Menurut A. Mukthie Fadjar dalam bukunya yang berjudul pemilu perselisihan hasil pemilu dan demokrasi, bahwa  konsekuensi jika penyelenggaraan pilkada  langsung  tidak  dikategorikan  sebagai  pemilu, sebagai berikut: 1. Penyelenggaranya dapat dilakukan KPUD seperti ketentuan UndangUndang Nomor 32 Tahun 2004 atau oleh sebuah panitia ad hoc yang dibentuk  oleh  pemda  dan  sebagai  pengendali/supervisor Depdagri/desk pilkada). 2. Pesertanya  seperti  ketentuan  Undang-Undang  Nomor  32  Tahun 2004. 3. Pengawas  pilkada  dibentuk  oleh  DPRD  seperti  Undang-UndangNomor 32 Tahun 2004.Apabila  terjadi  sengketa  penetapan  hasil  pilkada,  penyelesaiannya oleh  Mahkamah  Agung  (MA)  seperti  Undang-Undang  Nomor  32 Tahun 2004. 4. Sengketa  dalam  daftar  calon  pilkada  oleh  KPUD/Panitia  ad  hoc pilkada menjadi kompetensi PTUN. 5. Impeachment  terhadap kepala dan atau wakil kepala daerah diajukan oleh  DPRD  kepada  Mahkamah  Agung  (MA)  (seperti  UndangUndang Nomor 32 Tahun 2004).

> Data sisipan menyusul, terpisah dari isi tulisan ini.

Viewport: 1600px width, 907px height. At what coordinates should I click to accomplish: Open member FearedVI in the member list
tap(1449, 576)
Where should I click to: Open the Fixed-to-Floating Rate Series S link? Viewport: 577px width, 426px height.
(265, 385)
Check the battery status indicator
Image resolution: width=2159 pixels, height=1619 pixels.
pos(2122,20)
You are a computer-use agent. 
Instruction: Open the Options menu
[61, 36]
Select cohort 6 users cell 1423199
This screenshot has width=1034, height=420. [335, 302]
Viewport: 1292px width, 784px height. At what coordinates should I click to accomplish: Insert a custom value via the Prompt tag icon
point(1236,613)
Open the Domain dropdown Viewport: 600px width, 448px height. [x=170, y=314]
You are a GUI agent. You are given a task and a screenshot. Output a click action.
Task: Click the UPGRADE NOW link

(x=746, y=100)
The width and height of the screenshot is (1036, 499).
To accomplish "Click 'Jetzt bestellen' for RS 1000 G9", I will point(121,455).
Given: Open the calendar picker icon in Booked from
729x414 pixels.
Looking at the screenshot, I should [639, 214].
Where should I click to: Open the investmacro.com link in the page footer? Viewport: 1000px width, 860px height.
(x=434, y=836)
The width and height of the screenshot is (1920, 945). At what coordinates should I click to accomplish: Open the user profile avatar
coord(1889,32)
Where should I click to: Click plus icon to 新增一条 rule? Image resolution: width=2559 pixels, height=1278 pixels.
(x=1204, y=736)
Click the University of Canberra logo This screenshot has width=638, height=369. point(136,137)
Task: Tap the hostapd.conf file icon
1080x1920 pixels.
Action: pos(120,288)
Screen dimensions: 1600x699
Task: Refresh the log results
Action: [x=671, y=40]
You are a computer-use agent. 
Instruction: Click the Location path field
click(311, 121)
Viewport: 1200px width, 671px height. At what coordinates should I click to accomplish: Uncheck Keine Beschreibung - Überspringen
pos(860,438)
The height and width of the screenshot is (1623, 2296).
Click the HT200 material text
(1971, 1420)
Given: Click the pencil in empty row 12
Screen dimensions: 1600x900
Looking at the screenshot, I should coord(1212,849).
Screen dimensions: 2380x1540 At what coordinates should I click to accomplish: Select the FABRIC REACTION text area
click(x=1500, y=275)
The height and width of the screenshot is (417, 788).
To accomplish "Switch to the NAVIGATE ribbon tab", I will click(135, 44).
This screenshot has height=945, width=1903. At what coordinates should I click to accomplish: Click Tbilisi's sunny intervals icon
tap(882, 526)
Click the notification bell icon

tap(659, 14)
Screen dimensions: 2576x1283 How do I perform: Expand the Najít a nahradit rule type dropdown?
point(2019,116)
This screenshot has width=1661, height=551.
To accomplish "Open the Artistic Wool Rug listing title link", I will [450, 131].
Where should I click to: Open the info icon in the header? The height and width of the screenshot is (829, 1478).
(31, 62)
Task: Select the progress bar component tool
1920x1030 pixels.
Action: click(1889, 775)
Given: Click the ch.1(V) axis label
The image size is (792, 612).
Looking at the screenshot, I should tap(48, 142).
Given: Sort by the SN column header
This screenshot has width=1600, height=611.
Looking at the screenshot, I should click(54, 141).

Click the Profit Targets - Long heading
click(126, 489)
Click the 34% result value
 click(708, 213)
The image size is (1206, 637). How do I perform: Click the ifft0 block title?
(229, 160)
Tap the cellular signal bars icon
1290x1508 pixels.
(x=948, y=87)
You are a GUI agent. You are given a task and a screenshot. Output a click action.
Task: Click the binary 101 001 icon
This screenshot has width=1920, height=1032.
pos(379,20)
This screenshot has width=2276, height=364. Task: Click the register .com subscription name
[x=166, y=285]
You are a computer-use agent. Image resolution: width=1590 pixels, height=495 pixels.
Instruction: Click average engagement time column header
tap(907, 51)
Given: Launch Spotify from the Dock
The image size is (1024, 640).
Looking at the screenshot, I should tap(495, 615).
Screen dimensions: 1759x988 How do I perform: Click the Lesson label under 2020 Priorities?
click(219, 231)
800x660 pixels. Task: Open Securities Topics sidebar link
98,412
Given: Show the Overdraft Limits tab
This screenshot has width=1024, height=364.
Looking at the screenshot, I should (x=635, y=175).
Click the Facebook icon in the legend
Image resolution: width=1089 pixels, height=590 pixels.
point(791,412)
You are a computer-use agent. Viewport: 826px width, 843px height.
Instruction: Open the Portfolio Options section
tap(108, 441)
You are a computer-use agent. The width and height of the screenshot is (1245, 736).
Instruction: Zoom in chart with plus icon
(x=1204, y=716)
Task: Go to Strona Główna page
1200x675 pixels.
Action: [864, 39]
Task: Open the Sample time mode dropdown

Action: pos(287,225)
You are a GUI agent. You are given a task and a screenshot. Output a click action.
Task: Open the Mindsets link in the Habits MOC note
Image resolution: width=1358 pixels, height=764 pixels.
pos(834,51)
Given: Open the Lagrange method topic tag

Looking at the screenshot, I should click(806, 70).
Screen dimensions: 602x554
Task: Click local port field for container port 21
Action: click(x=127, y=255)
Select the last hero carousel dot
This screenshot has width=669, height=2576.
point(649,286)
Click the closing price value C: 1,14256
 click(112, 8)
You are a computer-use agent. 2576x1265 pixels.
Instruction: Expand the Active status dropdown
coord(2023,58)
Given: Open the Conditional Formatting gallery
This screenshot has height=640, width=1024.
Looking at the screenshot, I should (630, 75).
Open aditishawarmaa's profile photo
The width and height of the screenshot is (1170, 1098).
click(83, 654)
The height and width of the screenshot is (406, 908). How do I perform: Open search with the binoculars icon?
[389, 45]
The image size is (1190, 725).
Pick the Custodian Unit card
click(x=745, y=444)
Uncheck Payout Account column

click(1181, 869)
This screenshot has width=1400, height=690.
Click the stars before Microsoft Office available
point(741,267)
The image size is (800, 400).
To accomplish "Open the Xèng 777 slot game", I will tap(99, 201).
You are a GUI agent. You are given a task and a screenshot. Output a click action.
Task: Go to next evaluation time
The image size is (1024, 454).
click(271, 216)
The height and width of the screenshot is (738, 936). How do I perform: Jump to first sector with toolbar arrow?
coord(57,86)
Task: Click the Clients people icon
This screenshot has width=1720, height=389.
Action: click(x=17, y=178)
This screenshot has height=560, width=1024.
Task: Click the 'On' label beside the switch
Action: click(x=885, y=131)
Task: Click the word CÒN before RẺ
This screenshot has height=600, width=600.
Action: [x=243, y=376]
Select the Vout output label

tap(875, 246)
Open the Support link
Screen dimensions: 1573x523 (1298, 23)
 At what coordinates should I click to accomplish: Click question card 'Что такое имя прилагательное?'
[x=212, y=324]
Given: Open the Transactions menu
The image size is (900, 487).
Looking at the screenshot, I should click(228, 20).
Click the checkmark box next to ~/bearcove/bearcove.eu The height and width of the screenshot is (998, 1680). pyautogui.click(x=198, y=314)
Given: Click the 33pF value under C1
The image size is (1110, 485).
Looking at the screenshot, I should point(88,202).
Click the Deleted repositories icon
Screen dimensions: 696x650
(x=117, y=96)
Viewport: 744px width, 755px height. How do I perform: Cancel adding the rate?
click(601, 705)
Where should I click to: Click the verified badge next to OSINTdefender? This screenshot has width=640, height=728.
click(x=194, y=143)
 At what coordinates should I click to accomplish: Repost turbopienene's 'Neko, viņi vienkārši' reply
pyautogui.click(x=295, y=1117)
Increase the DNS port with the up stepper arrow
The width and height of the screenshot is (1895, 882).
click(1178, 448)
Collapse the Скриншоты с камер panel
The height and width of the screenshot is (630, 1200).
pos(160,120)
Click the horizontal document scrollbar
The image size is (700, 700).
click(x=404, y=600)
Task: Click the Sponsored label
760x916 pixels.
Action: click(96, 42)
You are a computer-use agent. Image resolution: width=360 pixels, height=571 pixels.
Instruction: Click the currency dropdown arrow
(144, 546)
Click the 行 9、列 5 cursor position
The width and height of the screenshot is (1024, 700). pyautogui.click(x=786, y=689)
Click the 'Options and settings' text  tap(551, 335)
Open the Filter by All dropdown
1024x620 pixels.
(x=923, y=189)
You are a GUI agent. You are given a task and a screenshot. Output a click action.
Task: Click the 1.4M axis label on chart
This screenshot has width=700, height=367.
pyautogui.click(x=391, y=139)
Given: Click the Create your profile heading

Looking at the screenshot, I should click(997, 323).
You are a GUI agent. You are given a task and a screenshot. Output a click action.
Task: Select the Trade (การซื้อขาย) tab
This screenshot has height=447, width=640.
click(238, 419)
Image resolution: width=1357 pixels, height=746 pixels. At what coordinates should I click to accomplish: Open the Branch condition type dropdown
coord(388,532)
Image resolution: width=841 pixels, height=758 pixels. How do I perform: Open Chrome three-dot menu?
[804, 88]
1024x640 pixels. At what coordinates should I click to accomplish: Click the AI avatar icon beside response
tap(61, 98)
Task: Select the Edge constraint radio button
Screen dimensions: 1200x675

Inilah wajah ketidakutuhan  pemilihan kepala daerah di Indonesia. Ketidakutuhan ini tentunya akan  berdampak pada beberapa hal terkait penyelesaian persoalan pilkada (sengketa, pelanggaran maupun perselisihan). Tidak berhenti disitu saja, terkait lembaga yang berwenang menyelesaikan persoalan pilkada tidak hanya satu lembaga (Bawaslu, MA,PTTUN,MK serta Pengadilan Umum) menjadikan proses penyelesaian yang lama mengingat bahwa setiap lembaga memilliki sistem tupoksi terkait penyelesaian persoalan pilkada yang berbeda beda. Ditambah lagi amanat  membentuk Badan Peradilan Khusus Pilkada sebagai lembaga untuk menyelesaiakan persoalan pilkada yang sampai saat ini keberadaanya belum juga terwujud (Undang Undang No.10 Tahun 2016 tentang Pilkada). Tentunya ini akan menimbulkan persoalan yang kompleks yang mengakibatkan penegakan hukum di bidang  pilkada sulit tercapai. Khususnya bagi para pencari keadilan. Mengingat bahwa pelaksanaan pemilihan kepala daerah  dilaksanakan secara serentak di Indonesia.